Domin´icans, called also predicants, or
preaching friars (prædicatores), derived their name from their founder, St. Dominic. At their origin (1215, at Toulouse) they were governed by the rule of St. Augustine, perpetual silence, poverty, and fasting being enjoined upon them; and the principal object of their institution was to preach against heretics. Their distinctive dress consists of a white habit and scapular with a large black mantle, and hence they have been commonly known as Black Friars. They were almost from the first a mendicant order. They spread rapidly not only in Europe, but in Asia, Africa, and America. In England, where they founded their first house at Oxford, there were fifty-eight Dominican houses at the dissolution of the monasteries, and the Blackfriars locality in London took its name from one of their establishments. Four Popes, Innocent V, Benedict XI, Pius V, and Benedict XIII, were Dominicans, and the order produced some famous scholars, such as Albertus Magnus and Thomas Aquinas. As fierce opponents and strenuous combatants against any departure from the teaching of the Catholic Church, the Dominicans were entrusted with the conduct of the Inquisition, and became formidable as managers of this ecclesiastical institution, which was committed exclusively to them in Spain, Portugal, and Italy. In 1425 they obtained permission to receive donations, and ceased to belong to the mendicant orders, paying more attention to politics and theological science. With the Franciscans, their great rivals, they divided the honour of ruling in Church and State till the sixteenth century, when the Jesuits gradually superseded them in the schools and courts. They obtained new importance in 1620 by being appointed to the censorship of books for the Church. Amongst notable Dominicans we may mention Savonarola, Las Casas, and Lacordaire, through whose efforts the order was revived in France in the nineteenth century. There are still establishments of the Dominicans both in England and Ireland, twenty-one houses for men and thirteen for women.—Bibliography: Caro, Saint Dominique et les Dominicains; A. T. Drane, The Life of St. Dominic, with a Sketch of the Dominican Order.

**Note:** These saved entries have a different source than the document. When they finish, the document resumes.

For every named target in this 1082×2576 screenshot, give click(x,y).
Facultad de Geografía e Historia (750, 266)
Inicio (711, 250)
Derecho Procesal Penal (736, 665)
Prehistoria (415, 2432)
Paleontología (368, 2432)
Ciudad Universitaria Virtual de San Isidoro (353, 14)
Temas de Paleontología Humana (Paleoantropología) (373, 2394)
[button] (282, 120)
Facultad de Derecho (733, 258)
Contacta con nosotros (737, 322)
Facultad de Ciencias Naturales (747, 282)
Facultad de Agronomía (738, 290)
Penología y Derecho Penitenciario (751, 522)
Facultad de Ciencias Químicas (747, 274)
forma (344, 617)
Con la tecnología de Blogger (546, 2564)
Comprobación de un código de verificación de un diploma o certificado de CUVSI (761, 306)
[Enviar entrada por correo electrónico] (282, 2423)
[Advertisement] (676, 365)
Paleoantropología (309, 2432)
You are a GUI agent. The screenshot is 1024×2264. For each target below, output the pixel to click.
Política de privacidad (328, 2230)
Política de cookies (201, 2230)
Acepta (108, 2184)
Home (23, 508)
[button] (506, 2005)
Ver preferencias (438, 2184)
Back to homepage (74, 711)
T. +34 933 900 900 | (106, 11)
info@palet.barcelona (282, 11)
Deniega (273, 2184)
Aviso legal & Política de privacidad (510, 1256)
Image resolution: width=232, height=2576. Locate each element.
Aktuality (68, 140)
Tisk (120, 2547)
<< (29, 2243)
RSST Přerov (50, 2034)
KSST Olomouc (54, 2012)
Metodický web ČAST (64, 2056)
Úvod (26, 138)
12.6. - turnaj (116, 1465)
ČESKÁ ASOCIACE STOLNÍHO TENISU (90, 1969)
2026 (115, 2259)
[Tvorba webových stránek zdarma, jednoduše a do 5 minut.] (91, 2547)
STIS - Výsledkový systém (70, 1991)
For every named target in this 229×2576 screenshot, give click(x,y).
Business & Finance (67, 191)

Left, Priest wearing domino over surplice, from brass plate at Bury St. Edmunds, 1514. Right, Lady wearing domino.
Dom´ino, formerly a dress worn by priests in the winter, which, reaching no lower than the shoulders, served to protect the face and head from the weather. At present it is a masquerade dress worn by gentlemen and ladies, consisting of a long silk mantle with wide sleeves and a masquing hood. The name is also given to a half-mask formerly worn on the face by ladies when travelling or at masquerades.
Dom´inoes, a game played with small flat rectangular pieces of ivory, about twice as long as they are broad. They are marked with spots varying in number. When one player leads by laying down a domino, the next must follow by placing alongside of it another which has the same number of spots on one of its sides. Thus if the first player lays down 6-4, the second may reply with 4-8, or 6-7, &c.; in the former case
he must turn in the 4, placing it beside the 4 of the first domino, so that the numbers remaining out will be 6-8; in the latter case he must turn in the 6 to the 6 in like manner, leaving 4-7, to which his opponent must now respond. The player who cannot follow suit loses his turn, and the object of the game is to get rid of all the dominoes in hand, or to hold fewer spots than your opponent when the game is exhausted by neither being able to play. The game was introduced into Europe about the middle of the eighteenth century.